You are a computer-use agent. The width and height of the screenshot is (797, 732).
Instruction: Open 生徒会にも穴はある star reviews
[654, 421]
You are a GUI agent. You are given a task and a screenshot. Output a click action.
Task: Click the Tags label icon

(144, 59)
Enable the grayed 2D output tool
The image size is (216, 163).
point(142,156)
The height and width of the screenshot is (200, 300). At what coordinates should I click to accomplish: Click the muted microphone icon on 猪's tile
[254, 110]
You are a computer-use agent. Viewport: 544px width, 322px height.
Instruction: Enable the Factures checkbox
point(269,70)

---

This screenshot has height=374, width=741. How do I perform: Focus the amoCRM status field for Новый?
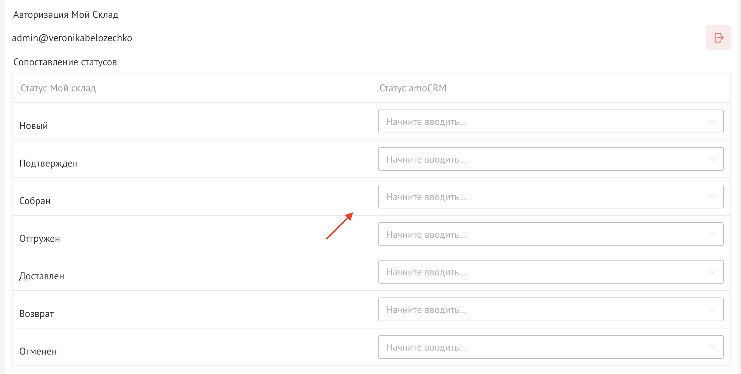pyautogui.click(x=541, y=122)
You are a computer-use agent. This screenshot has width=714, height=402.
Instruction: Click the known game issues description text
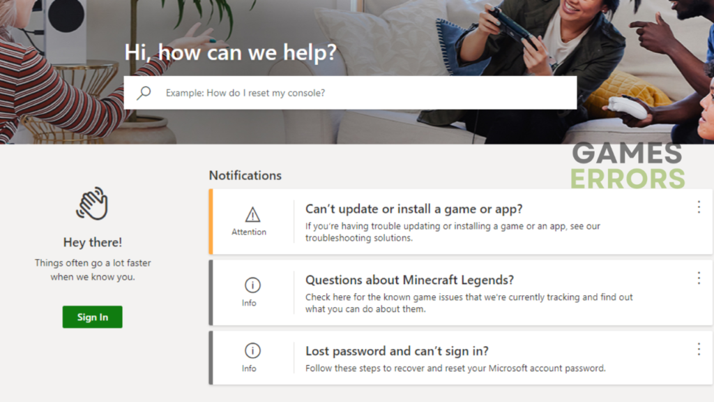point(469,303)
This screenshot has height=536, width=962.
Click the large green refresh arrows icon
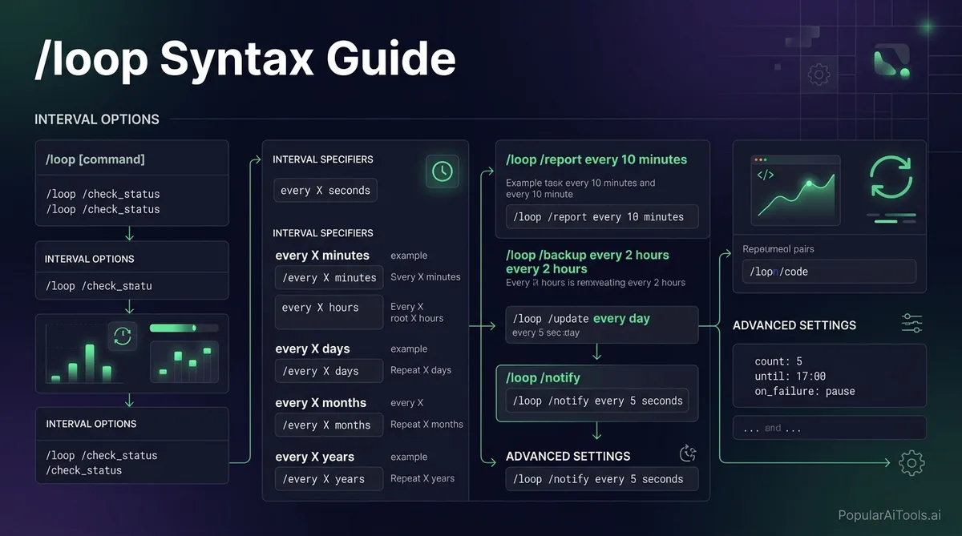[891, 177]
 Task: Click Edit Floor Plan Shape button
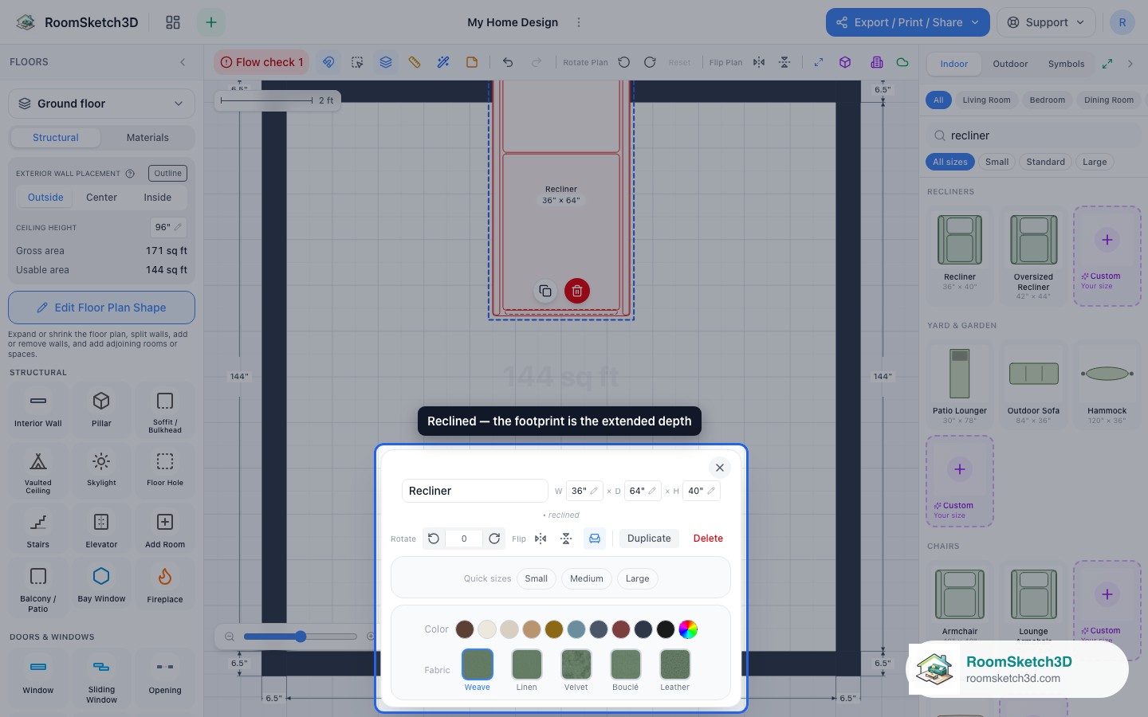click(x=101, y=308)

---

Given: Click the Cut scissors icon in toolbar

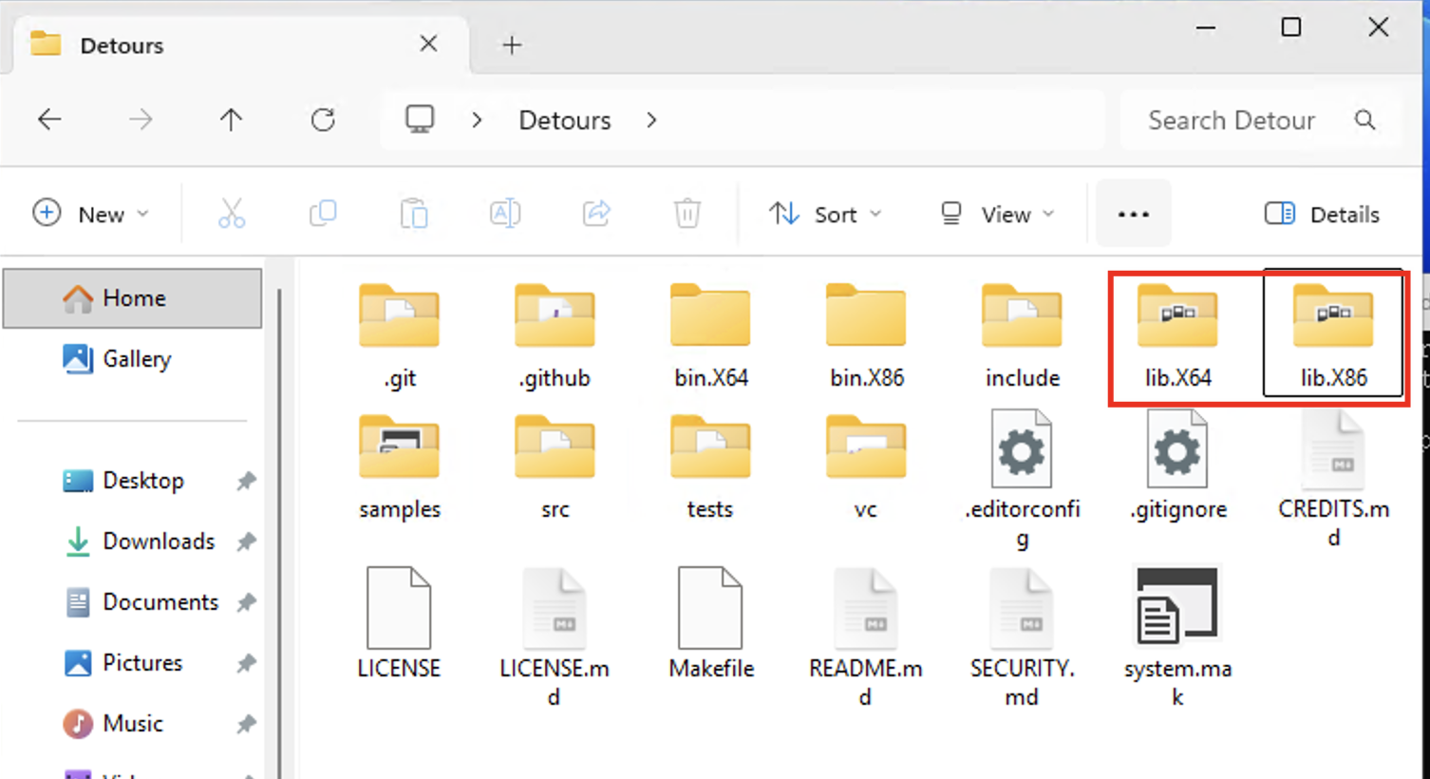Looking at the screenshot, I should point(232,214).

**TASK DETAILS**
Return each line in the records that holds the string "agent".

**YOUR SOLUTION**
You are a computer-use agent. The width and height of the screenshot is (797, 732).
You are a GUI agent. You are given a task and a screenshot. Output a click action.
You are a computer-use agent. Viewport: 544px width, 322px height.
You are a computer-use agent. This screenshot has width=714, height=402.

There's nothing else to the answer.